**Task description**
In the entries below, find every line with the string "computer" and copy it.

**Task material**
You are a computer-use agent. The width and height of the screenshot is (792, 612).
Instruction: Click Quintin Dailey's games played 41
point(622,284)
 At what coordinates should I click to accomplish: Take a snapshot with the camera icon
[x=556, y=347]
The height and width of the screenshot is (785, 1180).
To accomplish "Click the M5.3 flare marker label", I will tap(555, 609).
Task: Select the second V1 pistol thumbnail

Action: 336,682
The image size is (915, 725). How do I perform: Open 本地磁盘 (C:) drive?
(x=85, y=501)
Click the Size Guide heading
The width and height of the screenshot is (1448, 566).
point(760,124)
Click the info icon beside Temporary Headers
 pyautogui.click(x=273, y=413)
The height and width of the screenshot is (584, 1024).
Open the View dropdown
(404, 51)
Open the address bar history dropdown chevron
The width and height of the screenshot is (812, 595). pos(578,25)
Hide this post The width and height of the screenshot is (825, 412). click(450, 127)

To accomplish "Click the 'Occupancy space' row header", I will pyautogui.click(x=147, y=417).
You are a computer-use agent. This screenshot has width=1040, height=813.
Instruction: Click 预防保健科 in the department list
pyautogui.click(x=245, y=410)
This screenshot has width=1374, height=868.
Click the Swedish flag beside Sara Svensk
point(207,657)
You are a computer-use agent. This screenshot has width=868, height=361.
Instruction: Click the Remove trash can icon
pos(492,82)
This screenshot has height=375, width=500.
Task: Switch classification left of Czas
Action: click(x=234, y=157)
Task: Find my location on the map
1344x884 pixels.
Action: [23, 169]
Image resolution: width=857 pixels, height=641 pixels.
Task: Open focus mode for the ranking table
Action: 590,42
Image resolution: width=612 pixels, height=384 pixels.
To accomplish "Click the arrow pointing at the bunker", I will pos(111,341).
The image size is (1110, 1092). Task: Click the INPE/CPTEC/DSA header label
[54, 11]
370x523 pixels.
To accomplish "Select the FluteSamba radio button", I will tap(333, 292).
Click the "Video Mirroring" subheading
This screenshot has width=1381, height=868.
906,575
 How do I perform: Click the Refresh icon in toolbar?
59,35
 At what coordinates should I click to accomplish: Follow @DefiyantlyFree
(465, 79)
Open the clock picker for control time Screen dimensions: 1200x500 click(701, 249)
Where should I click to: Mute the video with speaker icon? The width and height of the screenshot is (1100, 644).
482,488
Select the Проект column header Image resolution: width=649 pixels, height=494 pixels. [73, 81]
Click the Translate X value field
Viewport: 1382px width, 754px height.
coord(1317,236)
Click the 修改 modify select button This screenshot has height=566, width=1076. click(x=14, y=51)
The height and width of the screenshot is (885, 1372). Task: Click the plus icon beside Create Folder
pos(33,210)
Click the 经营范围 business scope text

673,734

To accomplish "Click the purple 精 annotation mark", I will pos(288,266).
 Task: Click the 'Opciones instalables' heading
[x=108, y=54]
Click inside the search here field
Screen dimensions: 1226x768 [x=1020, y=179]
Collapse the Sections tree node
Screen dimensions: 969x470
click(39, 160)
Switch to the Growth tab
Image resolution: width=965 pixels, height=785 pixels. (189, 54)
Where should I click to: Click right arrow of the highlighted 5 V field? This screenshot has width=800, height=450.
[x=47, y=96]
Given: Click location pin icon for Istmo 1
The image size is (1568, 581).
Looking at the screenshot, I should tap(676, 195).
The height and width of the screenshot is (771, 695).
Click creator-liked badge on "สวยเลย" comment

**Task output**
You are a computer-use agent. The width and height of the screenshot is (792, 612).
You are a computer-use agent. This screenshot has width=1040, height=813.
You are a computer-use agent. This screenshot has width=868, height=361.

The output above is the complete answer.